- [TEXT EXCERPT]
--- --- ---

BY STACY M. BROWN
The suicide of Oscar-winning actor and comedian Robin Williams has many shining a spotlight on depression, a mental illness that officials said typically had been shrouded in secrecy and shame, particularly in the African-American community.
“A lot of times in the past, African-Americans have viewed severe depression and other mental illnesses as indicating a spiritual weakness,” said Tamara Warren Chinyani, an instructor with the Mental Health First Aid program in Northwest. “We’re changing that paradigm around.”
The Religion News Service in Northwest reported that blacks are now receiving more help with depression and other mental health problems from black churches, who are no longer behind the curve in addressing such illnesses with their flock.
“I think there was movement already and then when Robin Williams committed suicide and the world found out why, that he was suffering from depression, it was one of those things that woke everyone up to the seriousness of depression,” said Ricki Blackwood, a registered nurse who lives in Northeast.
“I think, and unfortunately for Robin Williams’ family, that in his death we found a silver lining which is that it’s brought more attention to depression, something nobody ever really wanted to talk openly about,” Blackwood said. “Now, we can’t let his death be in vain and let this opportunity go by without really shining the spotlight on this horrible illness that has affected so many people including so many of us African-Americans.”
Statistics provided by the Centers for Disease Control and Prevention (CDC) in Atlanta, revealed that suicide rates increased from 10.4 deaths per 100,000 in the year 2000 to 12.3 deaths per 100,000 in 2011.
Further, 78.5 percent of suicides in America have been committed by men while individuals between the ages of 45 and 64 have the highest rate of suicide.
Williams died at 63.
“[Williams’ death] reminds us that many of us are walking a fine line. Smiling on the outside while slowly dying on the inside,” said Terrie M. Williams, a celebrity publicist and mental health advocate who authored the book, “Black Pain: It Just Looks Like We’re Not Hurting.”
“I didn’t know Robin personally, so I am unable to speak with any certainty as to why he chose to end his life. But, I have experienced that kind of torment and pain. For years, I, too, struggled with depression,” Williams said. “And many days, I still do.” She said those suffering will do just about anything not to feel the pain anymore. And, in those moments, Williams said their brains become their worst enemies.
“It often takes an outside force to provide light, to make sure those dark thoughts aren’t, as in the case of Robin, our last thoughts,” she said.
In its report released on Thursday, August 14, the Religion News Service noted that African-Americans are 20 percent more likely than whites to admit to instances of serious psychological stress and, while more white teenagers commit suicide than their black counterparts, more African-American teens – 8.3 percent – attempted suicide than their white peers – 6.2 percent.

--- --- ---

- [DATA EXTRACT]
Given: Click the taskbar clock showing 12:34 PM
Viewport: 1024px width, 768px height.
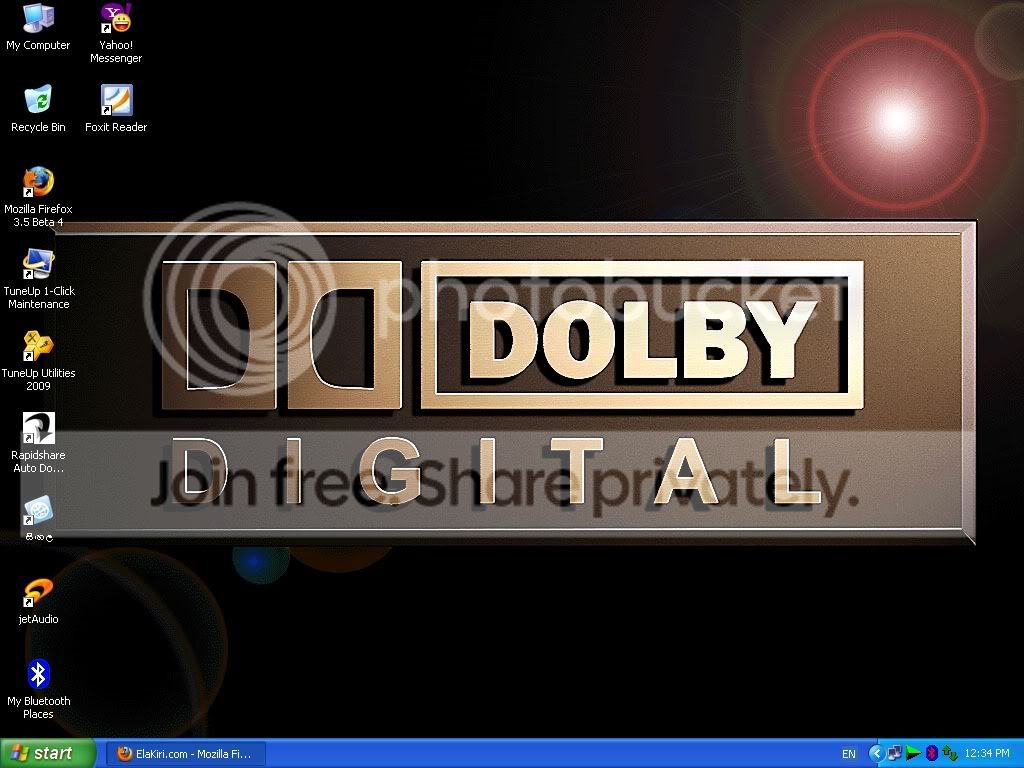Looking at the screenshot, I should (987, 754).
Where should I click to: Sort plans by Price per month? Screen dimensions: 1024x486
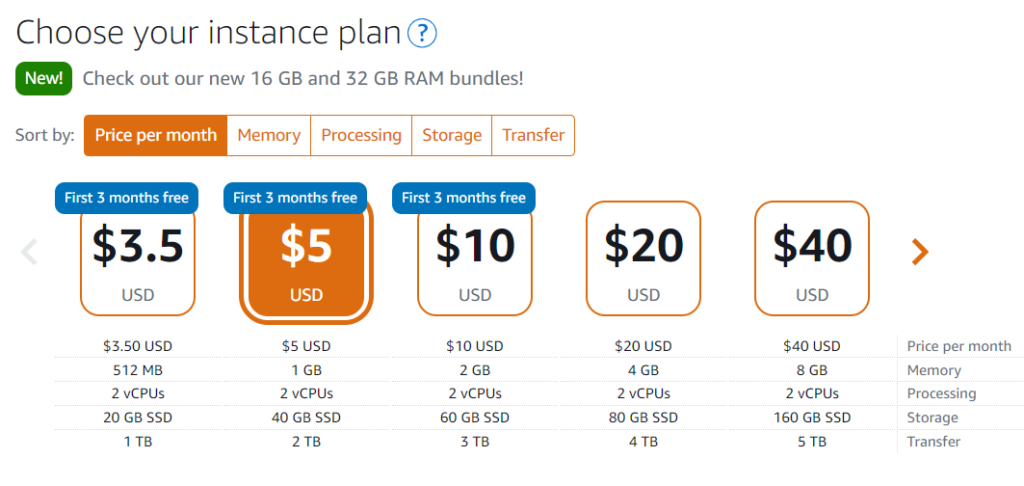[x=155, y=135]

--- --- ---

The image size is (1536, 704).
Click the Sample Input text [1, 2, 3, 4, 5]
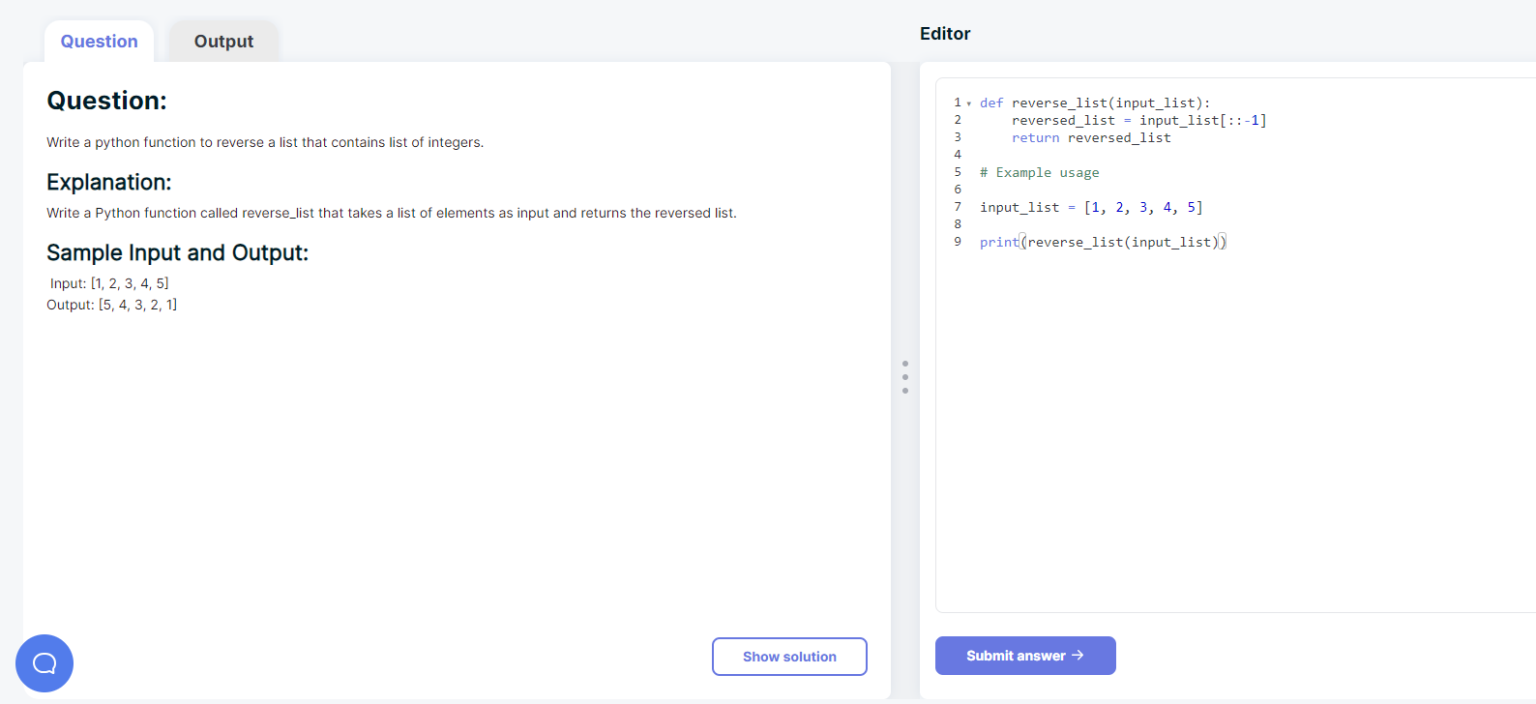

--- --- ---

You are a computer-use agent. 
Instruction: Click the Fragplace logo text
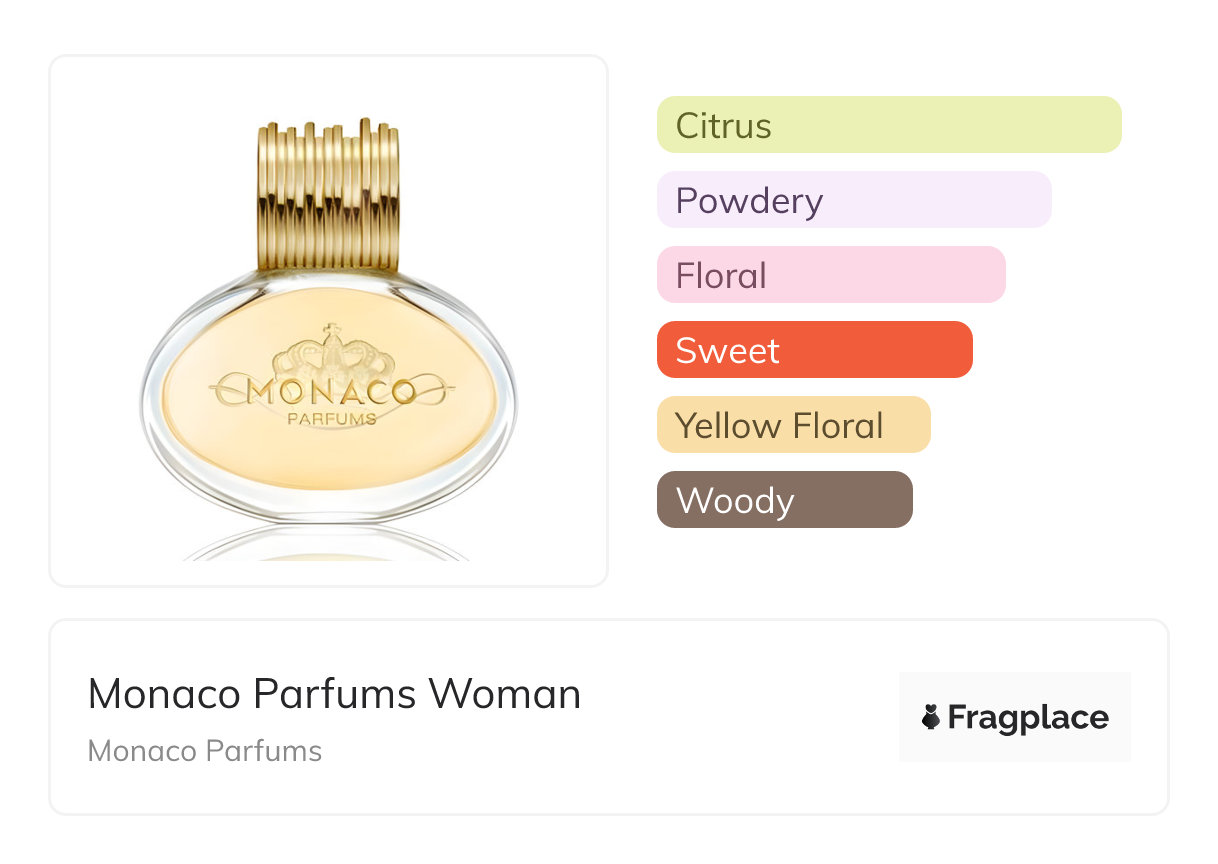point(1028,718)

--- --- ---

- [PROBLEM REQUIREMENTS] Transcribe the part of the depression article starting with "BY STACY M." and going on through "the African-American community.". The data comes from a different source than the article.

- [TASK ANSWER]
BY STACY M. BROWN
The suicide of Oscar-winning actor and comedian Robin Williams has many shining a spotlight on depression, a mental illness that officials said typically had been shrouded in secrecy and shame, particularly in the African-American community.